---------- DOCUMENT EXCERPT ----------

Friday, 16 August 2019

That Descartes Moment



The next time you look in the mirror ask yourself a couple of questions. Do you recognise the reflection and what can you say about the image? Actually you might start by celebrating the fact that there is a reflection!
This is your Descartes moment – there is a reflection therefore I am. Proof if you needed it that you are real rather than a figment of some dystopian dream.
But let’s go back to that image in the mirror. Take a good hard look and test your emotional response to the image you see. Do you really like yourself? Hopefully the answer is yes (with perhaps a few reservations).
That moment in front of the mirror at the dawn of each day is a good starting point. What is it about the image that makes you happy, or are you a habitually unhappy bunny?
When you move away from the mirror and get on with your day what body language message do you send to others? Is it a genuine message or is the real you hidden?
I’ve always been captivated by a Judy Garland quote that popped up in a course that I once taught. She says that we should always be a first-rate version of ourselves rather than a second-rate version of someone else.

---------- TASK INPUT ----------

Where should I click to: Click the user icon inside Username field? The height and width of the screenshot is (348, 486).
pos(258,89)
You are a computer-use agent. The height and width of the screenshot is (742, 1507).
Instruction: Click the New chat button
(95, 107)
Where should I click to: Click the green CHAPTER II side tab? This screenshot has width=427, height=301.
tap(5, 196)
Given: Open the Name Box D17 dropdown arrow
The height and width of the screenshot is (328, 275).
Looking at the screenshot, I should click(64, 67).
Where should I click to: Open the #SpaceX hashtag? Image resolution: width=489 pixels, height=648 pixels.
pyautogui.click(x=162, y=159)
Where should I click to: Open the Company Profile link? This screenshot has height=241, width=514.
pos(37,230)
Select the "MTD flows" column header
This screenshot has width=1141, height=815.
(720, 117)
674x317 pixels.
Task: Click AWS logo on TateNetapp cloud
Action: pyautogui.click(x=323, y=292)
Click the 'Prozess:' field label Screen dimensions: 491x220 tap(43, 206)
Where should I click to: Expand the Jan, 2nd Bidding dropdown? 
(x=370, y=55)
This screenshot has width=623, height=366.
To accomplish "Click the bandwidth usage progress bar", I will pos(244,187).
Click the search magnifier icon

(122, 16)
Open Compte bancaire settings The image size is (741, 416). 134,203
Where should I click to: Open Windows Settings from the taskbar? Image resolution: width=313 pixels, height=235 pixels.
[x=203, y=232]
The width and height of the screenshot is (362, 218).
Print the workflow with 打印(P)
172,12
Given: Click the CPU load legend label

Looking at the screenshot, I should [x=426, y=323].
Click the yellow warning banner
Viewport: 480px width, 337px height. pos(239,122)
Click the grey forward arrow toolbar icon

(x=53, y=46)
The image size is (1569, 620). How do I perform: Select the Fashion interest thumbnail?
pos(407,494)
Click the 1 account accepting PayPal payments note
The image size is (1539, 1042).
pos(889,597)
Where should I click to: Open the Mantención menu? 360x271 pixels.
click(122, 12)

----------

» STATED GOAL A
How many lines of the records contain the string "icon"? Give only the number.
» STATED GOAL B
Write what comes next in the blog post about the Descartes moment in front of the mirror, picking up after its last sentence.

» EXERCISE RESULT A
3

» EXERCISE RESULT B
That has an echo in Shakespeare’s Hamlet when Polonius says, “This above all: to thine own self be true, and it must follow, as the night the day, thou canst not then be false to any man.”
Whether Shakespeare’s words and Judy Garland’s musing build a platform for a better understanding of self has to be a matter for debate of course. Are you true to yourself and really a first-rate version of yourself? Of course in order to make sense of that you would have to really understand what makes you tick.
From time to time I run a half day course on looking at the things that do actually make you tick. Exploring your beliefs and values can be a hugely interesting and often very challenging journey. It can also be a dangerous place when you bump into things that might make you question core beliefs.
In this curious world of swirling acronyms and magical algorithms it is all too easy to become a victim. Perhaps victim is too strong a word but I am worried about personality manipulation. That gentle stroking of opinion and reinforcement of prejudice by clever algorithms should worry all of us.
Acronyms that include and exclude populate the landscape like mushrooms and toadstools in autumn. I became very aware of this via my Facebook feed and that is one of the reasons my account is now closed.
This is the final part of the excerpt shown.